Exercise brief: Take the material below and reproduce, word for word, only the lines from the line with "Image resolution: width=213, height=2576." through the line with "Sztuka i Hobby (36, 2236)".

::: Record excerpts :::

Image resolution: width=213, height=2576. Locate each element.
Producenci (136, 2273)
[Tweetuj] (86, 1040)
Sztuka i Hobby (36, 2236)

:::
::: Record excerpts :::

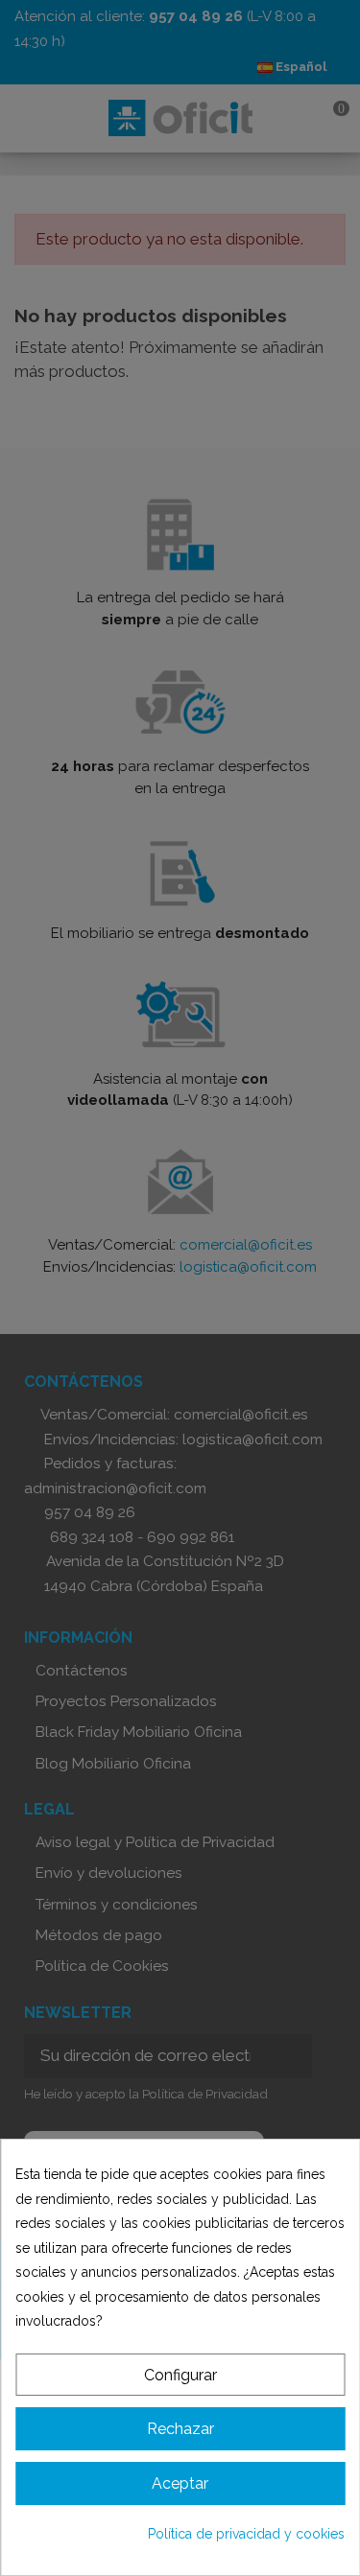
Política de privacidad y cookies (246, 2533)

:::

Result of the task:
Image resolution: width=213, height=2576. Locate each element.
Producenci (136, 2273)
[Tweetuj] (86, 1040)
Sztuka i Hobby (36, 2236)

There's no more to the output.